_Stated goal_: Rewrite the lines below as a numbered list, starting at the line that contains "Click the HBuilderX logo in the title bar" and ending at the final line. Leave out any blank lines and all pictures.
____________________
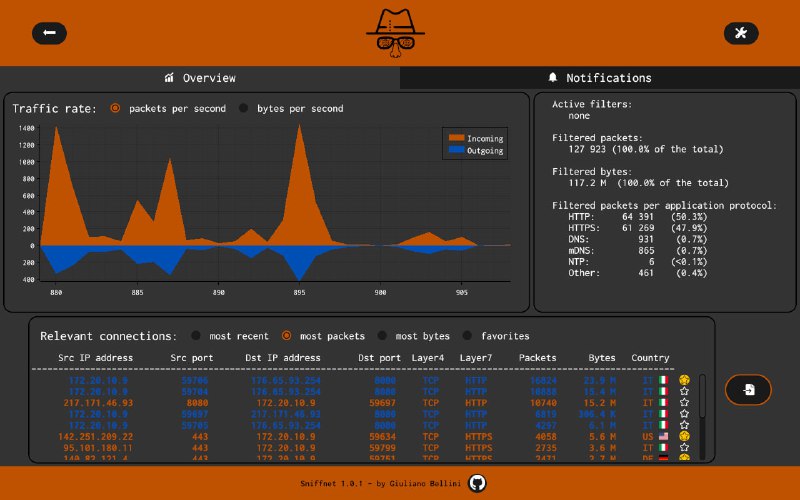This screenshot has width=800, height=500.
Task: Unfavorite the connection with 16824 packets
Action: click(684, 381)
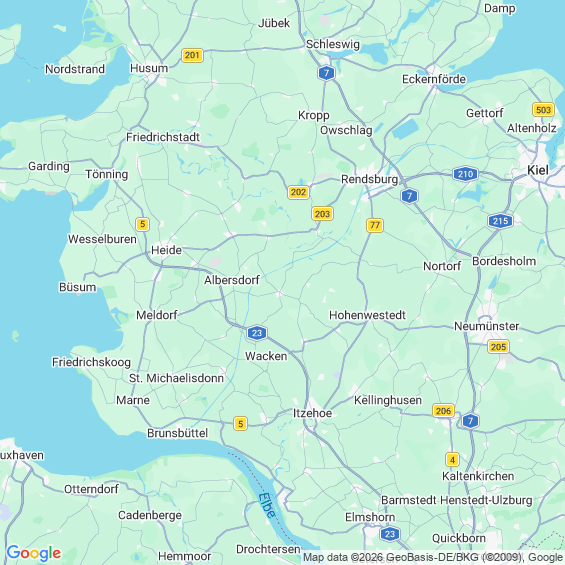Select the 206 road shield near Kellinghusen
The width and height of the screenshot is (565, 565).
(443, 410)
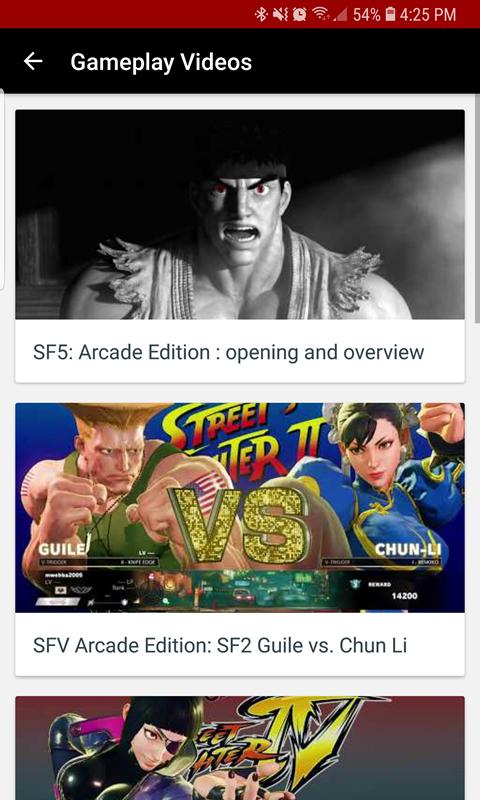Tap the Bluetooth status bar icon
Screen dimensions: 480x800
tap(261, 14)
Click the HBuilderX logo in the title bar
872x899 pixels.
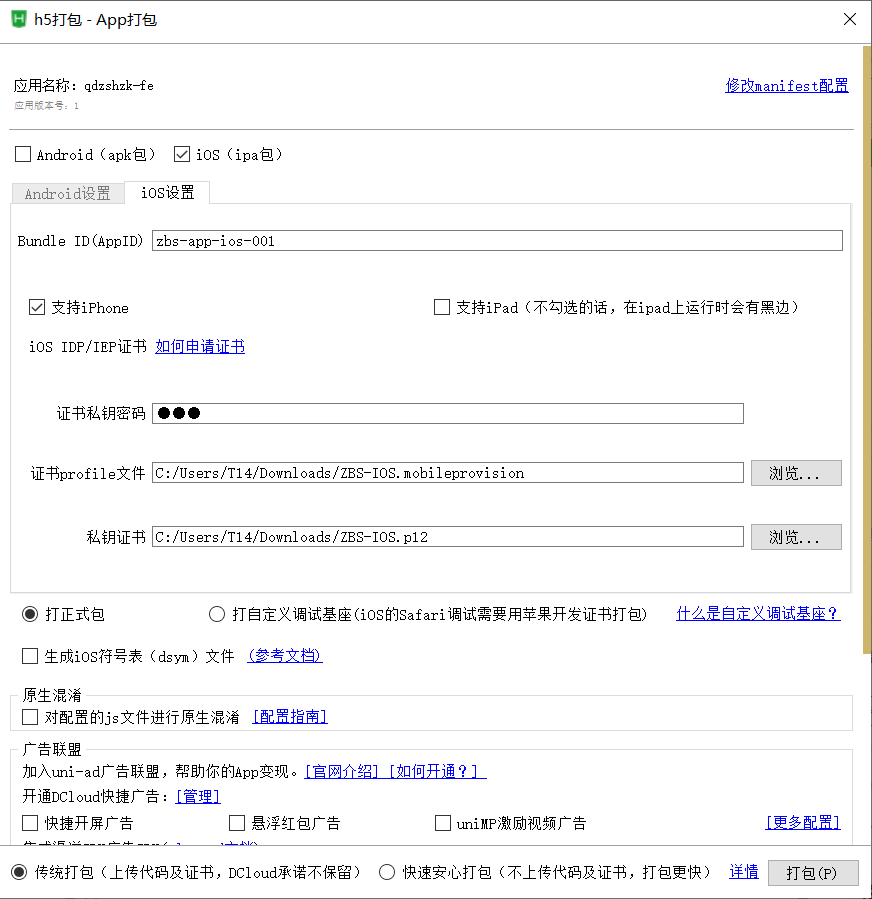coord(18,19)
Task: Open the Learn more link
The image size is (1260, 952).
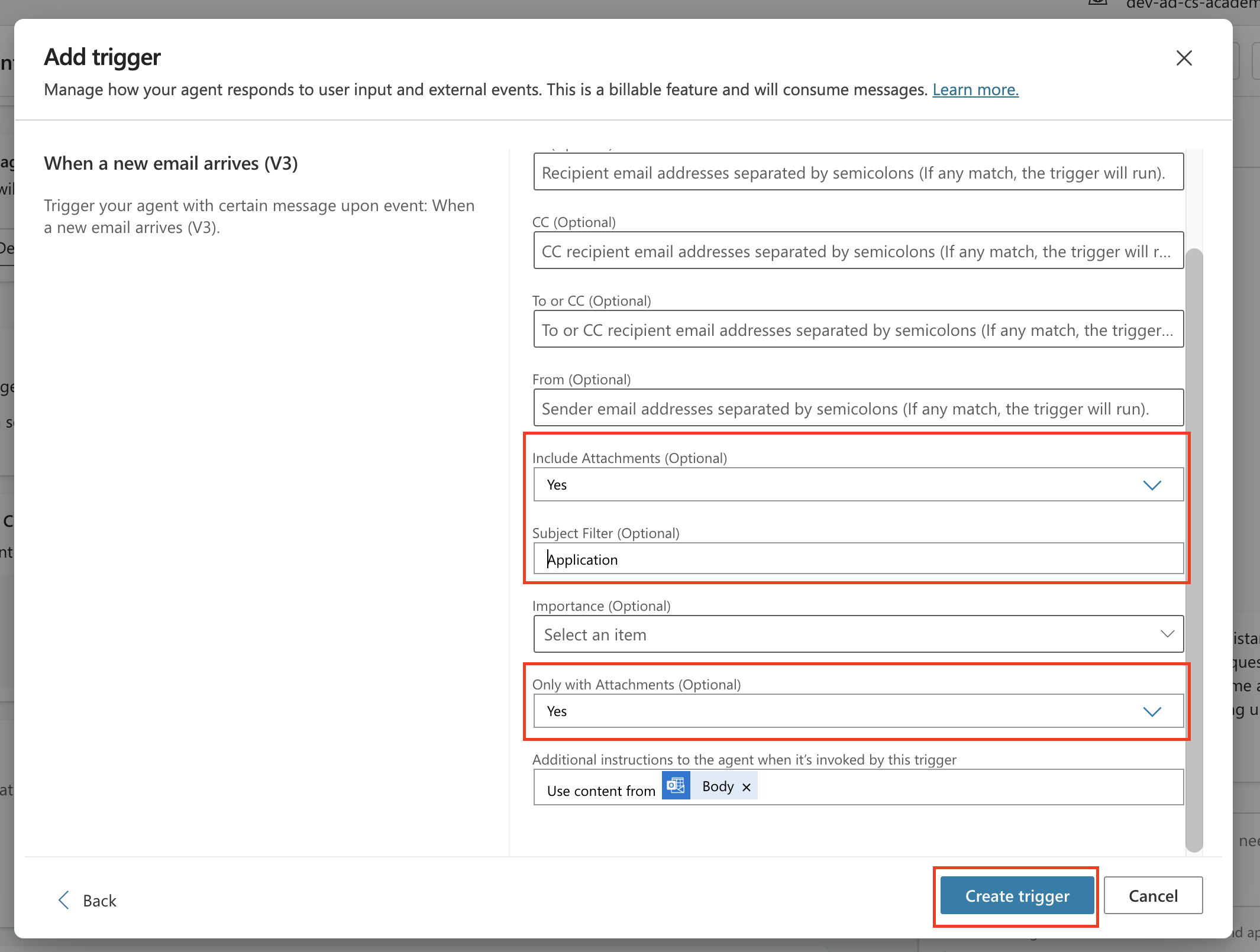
____________________
_Response below_:
1. Click the HBuilderX logo in the title bar
2. 872x899 pixels.
3. coord(18,19)
4. Task: Open the Learn more link
5. The image size is (1260, 952).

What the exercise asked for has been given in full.